Fouilles du quartier punique sur Byrsa. Fouilles du quartier punique sur Byrsa. Crédit : Abdelmajid ENNABLI, 2021.

La campagne de fouilles internationales de Carthage a été une opération d’envergure entreprise, avec le soutien de l’UNESCO, entre 1972 et 1994 pour éviter qu’un site porteur d’une grande histoire disparaisse dans l’indifférence générale. Grâce à la persévérance d’équipes de fouilleurs issus de nombreux pays, d’importantes découvertes furent réalisées, d’abord pour la période romaine, en particulier la confirmation du forum au sommet de Byrsa, et pour la période punique, jusque-là méconnue. Parmi beaucoup de nouveautés, les fouilles internationales ont révélé la configuration des deux bassins portuaires, le bassin marchand et surtout le port militaire dont l’architecture et le plan ont été bien restitués. Plus au nord, c’est tout un quartier d’habitat punique qui a été révélé en bordure de mer, à l’abri d’une muraille servant de rempart maritime. Sur le versant de la colline de Byrsa, un autre quartier punique construit selon les meilleures techniques a été mis au jour. Dans la plaine littorale, des sondages profonds ont révélé les premières traces de l’occupation humaine sur le site. Tous ces vestiges ont fait l’objet de soins attentifs : consolidés et restaurés, mis en valeur, ils sont accessibles au public qui peut les visiter. Des antiquarium et des maquettes permettent de faciliter la compréhension.
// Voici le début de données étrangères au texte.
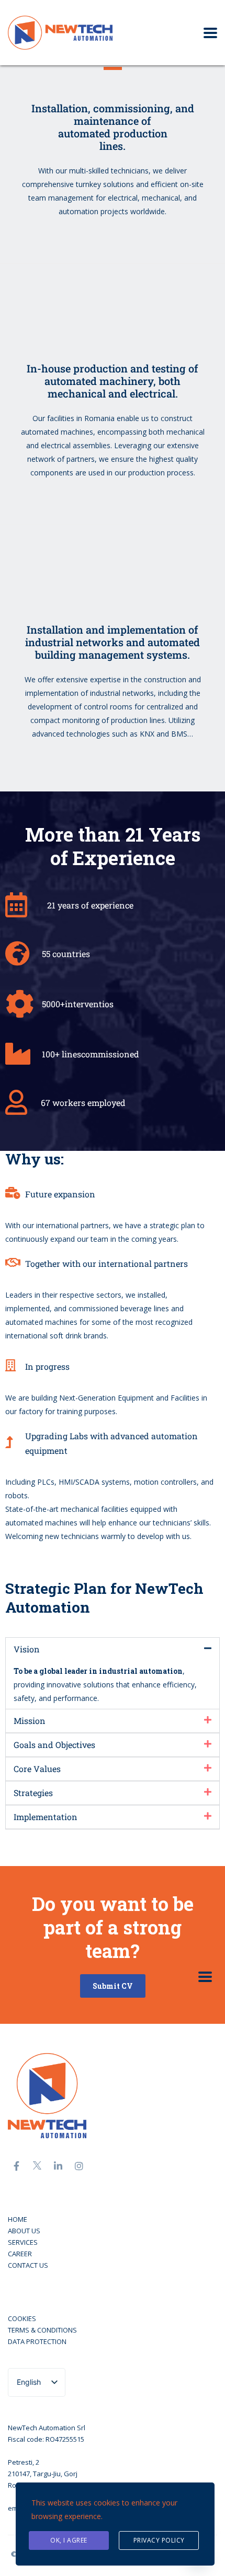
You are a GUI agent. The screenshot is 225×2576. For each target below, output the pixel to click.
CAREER (20, 2253)
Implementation (45, 1816)
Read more (108, 241)
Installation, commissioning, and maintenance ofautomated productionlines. (112, 127)
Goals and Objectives (54, 1744)
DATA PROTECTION (37, 2341)
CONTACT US (28, 2265)
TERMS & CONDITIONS (42, 2330)
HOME (17, 2219)
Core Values (37, 1768)
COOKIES (22, 2318)
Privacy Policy (159, 2540)
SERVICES (23, 2242)
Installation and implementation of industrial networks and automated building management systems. (112, 642)
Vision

Pour la période romaine, déjà illustrée par de nombreux vestiges de grands monuments tels que les thermes d’Antonin, le quartier des domus aristocratiques, l’amphithéâtre et les grands réservoirs, d’autres découvertes ont été faites, en particulier la révélation au sommet de la colline de Byrsa de l’existence du forum de la ville, un des plus vastes de l’empire romain, bien que très ruiné en raison de l’exploitation de ses matériaux : colonnes, chapiteaux qui ont été emportés. Le plan du forum a été restitué et matérialisé au sol, et une maquette en présente l’architecture, en particulier, dominant la place publique, la grande basilique civile qui fut le centre du pouvoir politique de la province d’Africa. Un grand temple s’élevait à proximité. À l’emplacement du port militaire d’époque punique s’est substitué un autre port destiné à l’expédition de l’annone, la contribution en blé produit par l’Africa à destination de la capitale de l’empire. D’autres monuments ont été dégagés ou explorés, en particulier le cirque-hippodrome, les grandes citernes de La Malga, l’édifice de la Rotonde. Le schéma urbanistique de la ville, dont la cadastration orthogonale, avait été déjà découverte, a été confirmé dans sa régularité. Le contour des remparts élevés au Ve s., à la veille de l’invasion vandale, a été retrouvé et son plan restitué. Une nouvelle nécropole païenne a livré des mausolées construits comportant des décors stuqués et deux statues funéraires en marbre blanc. Venant s’ajouter aux basiliques chrétiennes déjà fouillées au XIXe et XXe s., une nouvelle église a été découverte et soigneusement fouillée en bas de la colline de Byrsa, dans la plaine littorale. Dans ce quartier de Carthagenna, elle est proche d’une autre ayant suivie une évolution à peu près semblable, du IVe au VIIe s. À la périphérie nord-ouest de la ville, les vestiges de la basilique de Bir Ftouha ont fait l’objet d’une recherche archéologique très poussée ayant permis de mieux restituer ce monument. Une autre basilique cimetériale datant sans doute de la période vandale, située, elle, dans le quartier sud-est proche d’un endroit nommé justement Bir el Knissia (le puits de l’église), a été révélée.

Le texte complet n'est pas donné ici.